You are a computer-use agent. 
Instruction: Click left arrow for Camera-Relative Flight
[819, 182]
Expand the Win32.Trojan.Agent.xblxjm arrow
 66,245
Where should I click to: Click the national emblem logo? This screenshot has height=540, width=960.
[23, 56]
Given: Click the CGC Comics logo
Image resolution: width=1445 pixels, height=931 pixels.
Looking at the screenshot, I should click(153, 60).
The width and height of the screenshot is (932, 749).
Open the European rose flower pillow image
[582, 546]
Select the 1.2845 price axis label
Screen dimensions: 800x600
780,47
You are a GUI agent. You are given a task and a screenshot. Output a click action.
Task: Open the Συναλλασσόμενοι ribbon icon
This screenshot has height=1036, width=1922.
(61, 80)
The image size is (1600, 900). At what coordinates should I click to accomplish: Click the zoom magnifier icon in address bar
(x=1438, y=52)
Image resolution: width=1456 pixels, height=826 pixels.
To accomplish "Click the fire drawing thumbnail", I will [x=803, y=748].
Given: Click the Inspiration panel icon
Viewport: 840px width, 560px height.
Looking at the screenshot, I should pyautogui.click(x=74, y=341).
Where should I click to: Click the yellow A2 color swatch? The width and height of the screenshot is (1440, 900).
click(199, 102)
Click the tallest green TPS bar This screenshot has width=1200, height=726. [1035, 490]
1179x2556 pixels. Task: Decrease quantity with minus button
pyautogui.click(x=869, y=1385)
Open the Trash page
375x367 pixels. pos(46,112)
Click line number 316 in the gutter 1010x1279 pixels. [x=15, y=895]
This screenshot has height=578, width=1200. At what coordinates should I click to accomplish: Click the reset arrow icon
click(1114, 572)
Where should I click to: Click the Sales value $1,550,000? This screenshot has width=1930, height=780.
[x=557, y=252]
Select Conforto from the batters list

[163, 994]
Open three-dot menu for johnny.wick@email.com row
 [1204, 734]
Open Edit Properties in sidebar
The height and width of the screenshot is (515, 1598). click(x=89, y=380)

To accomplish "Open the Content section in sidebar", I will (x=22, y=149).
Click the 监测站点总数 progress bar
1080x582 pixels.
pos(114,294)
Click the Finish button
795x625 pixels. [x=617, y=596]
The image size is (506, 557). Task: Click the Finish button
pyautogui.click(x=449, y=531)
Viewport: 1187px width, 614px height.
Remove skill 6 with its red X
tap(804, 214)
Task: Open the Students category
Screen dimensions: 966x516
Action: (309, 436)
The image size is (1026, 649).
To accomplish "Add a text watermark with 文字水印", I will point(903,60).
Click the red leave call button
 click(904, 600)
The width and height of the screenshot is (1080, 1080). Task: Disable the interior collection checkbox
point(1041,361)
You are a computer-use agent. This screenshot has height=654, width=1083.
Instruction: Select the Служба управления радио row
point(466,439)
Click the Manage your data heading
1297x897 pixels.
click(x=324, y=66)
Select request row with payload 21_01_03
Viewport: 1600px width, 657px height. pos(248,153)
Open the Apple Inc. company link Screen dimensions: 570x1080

● ● ●

- _The problem_: Give only the count of lines in the data that include the string "computer".

- _Exercise answer_: 2